I presented a talk at InterOntology08 last week (list of slides presented). It was only 15 minutes so there wasn't room for much content. What I think is the most important slide was number 11 about how the BioMANTA project is attempting to produce ontologies as an agile, engineering artefact that are verified in reality (due to experiments being performed, provenance tracked and data analysis on the quality of the provenance to filter out irrelevant or incorrect data).
There were some good things to come out if it. Thinking about how to describe to other people problems with ontologies in terms of inconsistencies - what will be inferred that contradicts your ontology - was very useful. The work done by Werner Ceusters, Nicola Gurino and Yu Lin were the most close to our work. One of the speakers gave what I think as a succinct description of the difference between top down vs. bottom ontology development: "what to expect" vs. "what to extract". I also met a lot of great people who I hope to meet again and Japan was very cool.
Easily the best, in terms of the most thought provoking, was Barry Smith's, "The Evaluation of Ontologies: Editorial Review vs Democratic Ranking". This discussed the work of the Gene Ontology and the OBO Foundry. He cited the Gene Ontology as the most useful and most used ontology which has been developed using a top down process. It allows comparable data to be produced, it removes data silos and he compared it to creation of standard measures (metric system). He said that in order to achieve this standardisation you need editorial committees. An ontology becomes part of the peer review, journal process. He introduced the OBO Foundry which has many principles such as being open, has a formal language, collaborative, orthogonal components, versioned, well documented and must have data before it can be accepted.

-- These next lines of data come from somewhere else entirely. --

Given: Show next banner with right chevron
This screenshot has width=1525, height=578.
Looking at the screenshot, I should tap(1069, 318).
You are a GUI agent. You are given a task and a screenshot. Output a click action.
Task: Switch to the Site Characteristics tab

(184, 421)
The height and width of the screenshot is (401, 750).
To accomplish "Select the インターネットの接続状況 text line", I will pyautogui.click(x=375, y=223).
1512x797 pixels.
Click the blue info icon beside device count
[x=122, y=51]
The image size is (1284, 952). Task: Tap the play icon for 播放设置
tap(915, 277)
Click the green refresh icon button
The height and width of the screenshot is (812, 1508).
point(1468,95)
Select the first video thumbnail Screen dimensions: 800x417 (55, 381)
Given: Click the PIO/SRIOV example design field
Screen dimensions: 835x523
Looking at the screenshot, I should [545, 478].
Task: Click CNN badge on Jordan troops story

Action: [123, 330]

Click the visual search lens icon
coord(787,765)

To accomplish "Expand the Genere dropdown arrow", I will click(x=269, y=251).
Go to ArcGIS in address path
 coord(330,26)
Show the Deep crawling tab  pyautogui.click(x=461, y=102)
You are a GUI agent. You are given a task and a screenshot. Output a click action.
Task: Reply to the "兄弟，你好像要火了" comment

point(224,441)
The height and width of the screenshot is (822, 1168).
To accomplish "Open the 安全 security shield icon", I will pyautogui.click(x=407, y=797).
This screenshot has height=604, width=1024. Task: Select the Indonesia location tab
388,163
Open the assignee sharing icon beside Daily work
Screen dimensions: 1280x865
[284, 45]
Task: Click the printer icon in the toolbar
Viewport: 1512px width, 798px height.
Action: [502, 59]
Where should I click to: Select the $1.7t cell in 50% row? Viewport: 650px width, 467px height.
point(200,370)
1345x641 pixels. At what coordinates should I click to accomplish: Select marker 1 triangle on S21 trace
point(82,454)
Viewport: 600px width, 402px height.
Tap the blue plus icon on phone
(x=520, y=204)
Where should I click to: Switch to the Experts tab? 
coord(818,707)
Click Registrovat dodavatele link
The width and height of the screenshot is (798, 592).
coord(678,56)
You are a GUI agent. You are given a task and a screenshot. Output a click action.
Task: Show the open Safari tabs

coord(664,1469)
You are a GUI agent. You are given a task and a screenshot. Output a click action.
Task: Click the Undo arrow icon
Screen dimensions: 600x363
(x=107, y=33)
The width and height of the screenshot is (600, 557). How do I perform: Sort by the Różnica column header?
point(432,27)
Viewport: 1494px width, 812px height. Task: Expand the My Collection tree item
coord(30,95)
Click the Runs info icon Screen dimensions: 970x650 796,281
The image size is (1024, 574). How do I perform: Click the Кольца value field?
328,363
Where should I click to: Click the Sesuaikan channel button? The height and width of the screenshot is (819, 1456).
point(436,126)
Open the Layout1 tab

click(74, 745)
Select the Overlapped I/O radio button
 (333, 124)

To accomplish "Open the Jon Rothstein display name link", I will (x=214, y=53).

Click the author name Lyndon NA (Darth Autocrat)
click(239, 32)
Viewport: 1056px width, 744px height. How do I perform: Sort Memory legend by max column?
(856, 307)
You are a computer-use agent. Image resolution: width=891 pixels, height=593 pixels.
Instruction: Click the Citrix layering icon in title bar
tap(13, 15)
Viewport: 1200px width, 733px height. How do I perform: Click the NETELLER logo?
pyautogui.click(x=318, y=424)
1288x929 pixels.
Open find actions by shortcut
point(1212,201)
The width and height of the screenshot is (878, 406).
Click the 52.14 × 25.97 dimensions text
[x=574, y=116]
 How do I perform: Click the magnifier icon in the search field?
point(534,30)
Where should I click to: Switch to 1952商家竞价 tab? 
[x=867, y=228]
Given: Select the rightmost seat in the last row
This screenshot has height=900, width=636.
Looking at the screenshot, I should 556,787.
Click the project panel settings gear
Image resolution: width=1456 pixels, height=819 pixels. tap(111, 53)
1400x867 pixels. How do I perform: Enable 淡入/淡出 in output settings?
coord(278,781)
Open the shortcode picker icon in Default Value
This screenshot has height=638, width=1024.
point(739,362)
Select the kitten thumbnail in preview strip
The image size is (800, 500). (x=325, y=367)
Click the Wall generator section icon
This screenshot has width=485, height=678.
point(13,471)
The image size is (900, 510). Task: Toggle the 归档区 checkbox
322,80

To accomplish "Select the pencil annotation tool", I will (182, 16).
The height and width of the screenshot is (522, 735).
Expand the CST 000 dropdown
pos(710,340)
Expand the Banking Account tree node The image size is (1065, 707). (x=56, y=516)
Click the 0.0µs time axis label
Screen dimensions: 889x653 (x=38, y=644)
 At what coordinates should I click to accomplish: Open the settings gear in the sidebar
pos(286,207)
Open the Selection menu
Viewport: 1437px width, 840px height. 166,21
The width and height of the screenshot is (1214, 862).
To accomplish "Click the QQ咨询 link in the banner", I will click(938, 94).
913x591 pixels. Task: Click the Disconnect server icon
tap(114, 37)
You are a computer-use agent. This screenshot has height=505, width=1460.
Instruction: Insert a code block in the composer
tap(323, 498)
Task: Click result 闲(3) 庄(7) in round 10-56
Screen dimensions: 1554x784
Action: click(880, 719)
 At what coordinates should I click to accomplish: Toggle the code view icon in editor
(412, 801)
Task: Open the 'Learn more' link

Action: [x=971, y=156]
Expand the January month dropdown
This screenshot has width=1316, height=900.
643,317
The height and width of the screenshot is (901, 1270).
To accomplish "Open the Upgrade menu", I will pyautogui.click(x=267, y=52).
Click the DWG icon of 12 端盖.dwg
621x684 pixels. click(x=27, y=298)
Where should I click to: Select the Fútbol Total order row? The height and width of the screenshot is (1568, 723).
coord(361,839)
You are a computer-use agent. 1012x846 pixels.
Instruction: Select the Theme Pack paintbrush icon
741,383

The alternative view he offered was attributed to Mark Musen. It's a bottom up, annotation of ontologies and many of the slides were taken from a previous talk. Mark believes that ontologies are still a cottage industry and that it is often difficult to ascertain the quality of an ontology just by inspection. He said it is also true that we may wish to use parts of ontologies even if they are not well designed. He questions whether a top down approach can scale. He is developing BioPortal which offers a way to upload and rate various ontologies. The key question about BioPortal is whether it will generate enough interest to reach a critical mass of reviews.
I had many problems with this talk. Firstly, the way it was characterised as one vs. the other - why can't they both work? What stops peer reviews of popular ontologies or getting popular ratings of peer reviewed ontologies. Barry mentioned that a selection approach works for refrigerators (where peer review designs the function of the refrigerator and colour is selected by the masses) but questioned whether this should work for science. This is an obviously negative view of what mass selection can do - we choose representatives in a democracy or successful products in a capitalist market, surely these are very important things that are left to the masses. Are ontologies any less than these things?
Beyond that, both of these methods seem to suggest a certain centralisation. Doesn't this encourage gatekeepers, people holding onto power, hasn't the web (governments, capitalism, science etc.) shown that decentralisation is better? I see science as a competition of ideas, the best model is chosen over many possible ones that best fits existing data and predicts new observations.
One of the OBO Foundary principles is that you can't reuse an ontology. That is, if you're outside the OBO Foundry and you make a change you can't redistribute or use the same identifiers. This just seems wrong. I must be misunderstanding this part, because it is supported by people who I would expect to support the idea of reusing ideas and, most importantly, sharing them with others.
Many of these arguments seems to be around whether an ontology is attempting to create or represent reality or if its an engineering artefact. I see it as a bit of both but its primary utility, I'd suggest, is as an engineering artefact. It represents a (hopefully working) system.
A simple example is our "fixing" of BioPAX. BioPAX uses string literals for certain properties and this prevents them being used as subjects in RDF. I would like to link, maybe dereference them and do other cool things with them that you can only do with URIs. So I'd like to make a change now, get something working and distribute my software with these changes.
I do think that ontologies should be well documented but documentation can be a barrier when you want to change something, try it out, make more changes, try it out again - the documentation is potentially going to be missing or wrong. The whole process seems to be trying to do too much upfront - which is terrible for the few, overworked ontologist that there are.
I don't want to wait while my ontology gets peer reviewed necessarily - the chances of the right person finding a mistake really doesn't sit with a committee or voting process - I'd like it to include everyone. I'd like to do it cheaply both in time and money; if for no other reason than to see whether it works well. If it doesn't work then it's not a big deal I can just change it back. It seems that if this was part of a big process then it would be less likely to happen.
Both methods also lack verification (or at least it wasn't discussed). There's nothing to say that a bunch of people in the OBO Foundary or a voting process will necessarily achieve certain modelling objectives - something that is right for me or for everyone. Like most systems, ontologies will have contradictory requirements such as flexibility and completeness or security and privacy - there really isn't one true answer. I'd prefer a process that quickly adapts to changing requirements which can then be verified.